An exact transcription of all the data is the expected reply.

[Saved data entries]
****
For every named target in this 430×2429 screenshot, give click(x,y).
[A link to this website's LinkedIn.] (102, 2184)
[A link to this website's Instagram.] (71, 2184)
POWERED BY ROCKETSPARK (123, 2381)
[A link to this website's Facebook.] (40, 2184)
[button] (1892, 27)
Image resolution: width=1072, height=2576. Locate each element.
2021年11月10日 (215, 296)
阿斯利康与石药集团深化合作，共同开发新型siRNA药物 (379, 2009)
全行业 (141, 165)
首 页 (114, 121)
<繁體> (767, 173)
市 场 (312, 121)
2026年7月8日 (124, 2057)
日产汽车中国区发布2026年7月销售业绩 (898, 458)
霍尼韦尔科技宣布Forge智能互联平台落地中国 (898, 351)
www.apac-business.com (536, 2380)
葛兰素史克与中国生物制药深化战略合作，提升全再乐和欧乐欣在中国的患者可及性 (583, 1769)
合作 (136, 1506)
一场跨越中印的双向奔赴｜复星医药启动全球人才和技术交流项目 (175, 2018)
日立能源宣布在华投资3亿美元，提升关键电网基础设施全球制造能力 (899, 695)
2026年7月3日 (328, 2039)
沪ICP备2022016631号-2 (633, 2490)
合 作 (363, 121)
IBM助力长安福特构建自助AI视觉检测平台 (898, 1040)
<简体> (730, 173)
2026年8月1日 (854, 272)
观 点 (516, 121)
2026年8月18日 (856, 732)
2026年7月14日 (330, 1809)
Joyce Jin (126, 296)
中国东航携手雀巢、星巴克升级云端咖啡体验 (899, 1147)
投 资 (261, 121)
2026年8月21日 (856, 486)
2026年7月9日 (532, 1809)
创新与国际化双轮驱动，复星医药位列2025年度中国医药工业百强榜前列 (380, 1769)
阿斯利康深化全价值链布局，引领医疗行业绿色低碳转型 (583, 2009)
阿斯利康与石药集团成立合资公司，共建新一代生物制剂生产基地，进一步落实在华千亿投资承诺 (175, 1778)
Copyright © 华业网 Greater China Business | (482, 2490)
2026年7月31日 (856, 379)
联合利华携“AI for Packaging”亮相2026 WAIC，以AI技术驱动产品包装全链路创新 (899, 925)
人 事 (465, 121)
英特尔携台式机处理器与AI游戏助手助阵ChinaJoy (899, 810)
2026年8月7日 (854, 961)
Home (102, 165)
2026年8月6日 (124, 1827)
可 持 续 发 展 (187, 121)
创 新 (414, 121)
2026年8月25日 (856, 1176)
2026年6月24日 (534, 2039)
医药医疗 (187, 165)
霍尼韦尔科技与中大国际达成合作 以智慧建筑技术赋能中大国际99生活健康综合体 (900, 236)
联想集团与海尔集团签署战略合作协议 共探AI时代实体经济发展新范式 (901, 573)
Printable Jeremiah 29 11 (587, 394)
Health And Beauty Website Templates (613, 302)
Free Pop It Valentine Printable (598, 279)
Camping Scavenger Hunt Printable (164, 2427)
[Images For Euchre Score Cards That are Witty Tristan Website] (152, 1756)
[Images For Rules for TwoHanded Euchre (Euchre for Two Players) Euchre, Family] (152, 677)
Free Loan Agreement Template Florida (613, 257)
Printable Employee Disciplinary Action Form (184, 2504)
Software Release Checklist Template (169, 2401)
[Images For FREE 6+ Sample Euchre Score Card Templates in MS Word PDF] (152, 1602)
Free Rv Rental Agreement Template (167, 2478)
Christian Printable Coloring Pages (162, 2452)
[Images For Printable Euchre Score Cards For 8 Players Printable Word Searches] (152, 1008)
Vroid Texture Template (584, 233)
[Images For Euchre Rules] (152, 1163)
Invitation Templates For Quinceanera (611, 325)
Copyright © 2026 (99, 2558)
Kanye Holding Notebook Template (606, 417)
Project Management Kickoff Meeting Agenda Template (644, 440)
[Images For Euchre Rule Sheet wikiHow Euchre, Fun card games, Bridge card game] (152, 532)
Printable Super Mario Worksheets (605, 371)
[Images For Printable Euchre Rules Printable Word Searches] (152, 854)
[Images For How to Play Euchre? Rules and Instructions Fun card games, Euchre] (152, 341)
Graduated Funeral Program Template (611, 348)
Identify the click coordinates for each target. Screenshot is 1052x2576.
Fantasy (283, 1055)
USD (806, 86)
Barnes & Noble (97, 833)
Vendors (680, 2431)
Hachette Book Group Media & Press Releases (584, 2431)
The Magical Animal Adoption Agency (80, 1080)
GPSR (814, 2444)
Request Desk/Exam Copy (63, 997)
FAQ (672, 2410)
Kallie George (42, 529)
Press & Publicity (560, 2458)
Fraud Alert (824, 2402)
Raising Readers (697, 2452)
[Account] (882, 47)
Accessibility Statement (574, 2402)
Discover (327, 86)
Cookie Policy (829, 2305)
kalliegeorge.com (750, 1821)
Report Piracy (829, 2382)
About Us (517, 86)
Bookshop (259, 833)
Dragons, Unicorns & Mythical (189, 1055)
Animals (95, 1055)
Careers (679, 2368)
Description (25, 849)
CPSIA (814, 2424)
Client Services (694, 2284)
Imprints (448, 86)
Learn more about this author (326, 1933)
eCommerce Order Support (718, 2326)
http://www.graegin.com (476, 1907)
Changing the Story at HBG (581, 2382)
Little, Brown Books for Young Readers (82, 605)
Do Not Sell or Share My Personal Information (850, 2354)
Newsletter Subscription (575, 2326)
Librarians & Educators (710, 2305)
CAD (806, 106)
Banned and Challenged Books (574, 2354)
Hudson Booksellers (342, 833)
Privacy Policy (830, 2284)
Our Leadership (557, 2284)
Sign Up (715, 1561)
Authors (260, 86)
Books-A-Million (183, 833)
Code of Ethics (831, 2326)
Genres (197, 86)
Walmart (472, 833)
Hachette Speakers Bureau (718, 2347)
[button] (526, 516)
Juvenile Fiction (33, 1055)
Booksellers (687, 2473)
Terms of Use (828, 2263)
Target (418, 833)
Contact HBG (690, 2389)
****
** Answer to this task **
For every named target in this 430×2429 screenshot, give click(x,y).
[A link to this website's LinkedIn.] (102, 2184)
[A link to this website's Instagram.] (71, 2184)
POWERED BY ROCKETSPARK (123, 2381)
[A link to this website's Facebook.] (40, 2184)
[button] (1892, 27)
Image resolution: width=1072, height=2576. Locate each element.
2021年11月10日 (215, 296)
阿斯利康与石药集团深化合作，共同开发新型siRNA药物 (379, 2009)
全行业 (141, 165)
首 页 (114, 121)
<繁體> (767, 173)
市 场 (312, 121)
2026年7月8日 (124, 2057)
日产汽车中国区发布2026年7月销售业绩 (898, 458)
霍尼韦尔科技宣布Forge智能互联平台落地中国 (898, 351)
www.apac-business.com (536, 2380)
葛兰素史克与中国生物制药深化战略合作，提升全再乐和欧乐欣在中国的患者可及性 (583, 1769)
合作 (136, 1506)
一场跨越中印的双向奔赴｜复星医药启动全球人才和技术交流项目 (175, 2018)
日立能源宣布在华投资3亿美元，提升关键电网基础设施全球制造能力 (899, 695)
2026年7月3日 (328, 2039)
沪ICP备2022016631号-2 (633, 2490)
合 作 (363, 121)
IBM助力长安福特构建自助AI视觉检测平台 (898, 1040)
<简体> (730, 173)
2026年8月1日 (854, 272)
观 点 (516, 121)
2026年8月18日 (856, 732)
2026年7月14日 (330, 1809)
Joyce Jin (126, 296)
中国东航携手雀巢、星巴克升级云端咖啡体验 (899, 1147)
投 资 (261, 121)
2026年8月21日 (856, 486)
2026年7月9日 (532, 1809)
创新与国际化双轮驱动，复星医药位列2025年度中国医药工业百强榜前列 (380, 1769)
阿斯利康深化全价值链布局，引领医疗行业绿色低碳转型 (583, 2009)
阿斯利康与石药集团成立合资公司，共建新一代生物制剂生产基地，进一步落实在华千亿投资承诺 (175, 1778)
Copyright © 华业网 Greater China Business | (482, 2490)
2026年7月31日 (856, 379)
联合利华携“AI for Packaging”亮相2026 WAIC，以AI技术驱动产品包装全链路创新 (899, 925)
人 事 (465, 121)
英特尔携台式机处理器与AI游戏助手助阵ChinaJoy (899, 810)
2026年8月7日 (854, 961)
Home (102, 165)
2026年8月6日 (124, 1827)
可 持 续 发 展 (187, 121)
创 新 (414, 121)
2026年8月25日 (856, 1176)
2026年6月24日 (534, 2039)
医药医疗 (187, 165)
霍尼韦尔科技与中大国际达成合作 以智慧建筑技术赋能中大国际99生活健康综合体 (900, 236)
联想集团与海尔集团签署战略合作协议 共探AI时代实体经济发展新范式 (901, 573)
Printable Jeremiah 29 11 (587, 394)
Health And Beauty Website Templates (613, 302)
Free Pop It Valentine Printable (598, 279)
Camping Scavenger Hunt Printable (164, 2427)
[Images For Euchre Score Cards That are Witty Tristan Website] (152, 1756)
[Images For Rules for TwoHanded Euchre (Euchre for Two Players) Euchre, Family] (152, 677)
Free Loan Agreement Template Florida (613, 257)
Printable Employee Disciplinary Action Form (184, 2504)
Software Release Checklist Template (169, 2401)
[Images For FREE 6+ Sample Euchre Score Card Templates in MS Word PDF] (152, 1602)
Free Rv Rental Agreement Template (167, 2478)
Christian Printable Coloring Pages (162, 2452)
[Images For Printable Euchre Score Cards For 8 Players Printable Word Searches] (152, 1008)
Vroid Texture Template (584, 233)
[Images For Euchre Rules] (152, 1163)
Invitation Templates For Quinceanera (611, 325)
Copyright © 2026 (99, 2558)
Kanye Holding Notebook Template (606, 417)
Project Management Kickoff Meeting Agenda Template (644, 440)
[Images For Euchre Rule Sheet wikiHow Euchre, Fun card games, Bridge card game] (152, 532)
Printable Super Mario Worksheets (605, 371)
[Images For Printable Euchre Rules Printable Word Searches] (152, 854)
[Images For How to Play Euchre? Rules and Instructions Fun card games, Euchre] (152, 341)
Graduated Funeral Program Template (611, 348)
Identify the click coordinates for each target. Screenshot is 1052x2576.
Fantasy (283, 1055)
USD (806, 86)
Barnes & Noble (97, 833)
Vendors (680, 2431)
Hachette Book Group Media & Press Releases (584, 2431)
The Magical Animal Adoption Agency (80, 1080)
GPSR (814, 2444)
Request Desk/Exam Copy (63, 997)
FAQ (672, 2410)
Kallie George (42, 529)
Press & Publicity (560, 2458)
Fraud Alert (824, 2402)
Raising Readers (697, 2452)
[Account] (882, 47)
Accessibility Statement (574, 2402)
Discover (327, 86)
Cookie Policy (829, 2305)
kalliegeorge.com (750, 1821)
Report Piracy (829, 2382)
About Us (517, 86)
Bookshop (259, 833)
Dragons, Unicorns & Mythical (189, 1055)
Animals (95, 1055)
Careers (679, 2368)
Description (25, 849)
CPSIA (814, 2424)
Client Services (694, 2284)
Imprints (448, 86)
Learn more about this author (326, 1933)
eCommerce Order Support (718, 2326)
http://www.graegin.com (476, 1907)
Changing the Story at HBG (581, 2382)
Little, Brown Books for Young Readers (82, 605)
Do Not Sell or Share My Personal Information (850, 2354)
Newsletter Subscription (575, 2326)
Librarians & Educators (710, 2305)
CAD (806, 106)
Banned and Challenged Books (574, 2354)
Hudson Booksellers (342, 833)
Privacy Policy (830, 2284)
Our Leadership (557, 2284)
Sign Up (715, 1561)
Authors (260, 86)
Books-A-Million (183, 833)
Code of Ethics (831, 2326)
Genres (197, 86)
Walmart (472, 833)
Hachette Speakers Bureau (718, 2347)
[button] (526, 516)
Juvenile Fiction (33, 1055)
Booksellers (687, 2473)
Terms of Use (828, 2263)
Target (418, 833)
Contact HBG (690, 2389)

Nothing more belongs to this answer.